The Middleby Corporation has commenced a set of strategic financing transactions, including an amendment to its senior credit facility and the launch of a $550 million convertible notes offering.
The company also expects to enter into a related capped call hedge transaction, which will offset potential dilution from the conversion feature of the notes.
“Consummation of these strategic transactions will enhance our capital structure and provide greater financial flexibility as we lead our business into the future,” said Middleby CEO Tim Fitzgerald.
“Most importantly, these actions reinforce continued investment in our operating and strategic initiatives supporting long-term growth objectives.”

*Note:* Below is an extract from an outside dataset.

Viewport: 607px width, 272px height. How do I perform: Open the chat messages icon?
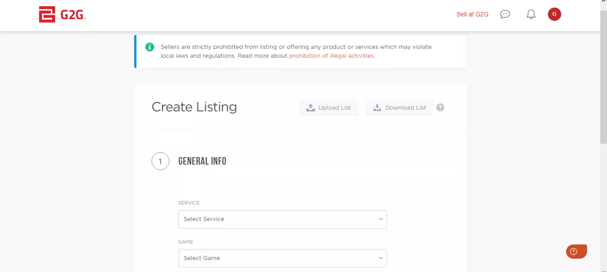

The amended credit agreement will provide for a senior secured credit facility in an aggregate principal amount of $3.1 billion, consisting of a $2.75 billion multi-currency revolving credit facility and a $350 million term loan facility (after giving effect to the $400 million prepayment upon effectiveness of the amendment).
The maturity date remains unchanged at January 31, 2025.
The threshold leverage ratio restricting the incurrence of debt has been increased to 5.50 to 1.00 from 4.00 to 1.00 through the maturity of the facility.
The borrowing cost under the senior credit facility remains unchanged by the amendment at total net debt leverage ratios of below 4.00 to 1.00.
Pricing at newly established leverage tiers above 4.00 times increase to a maximum of LIBOR plus 250 basis points at the highest allowable borrowing levels.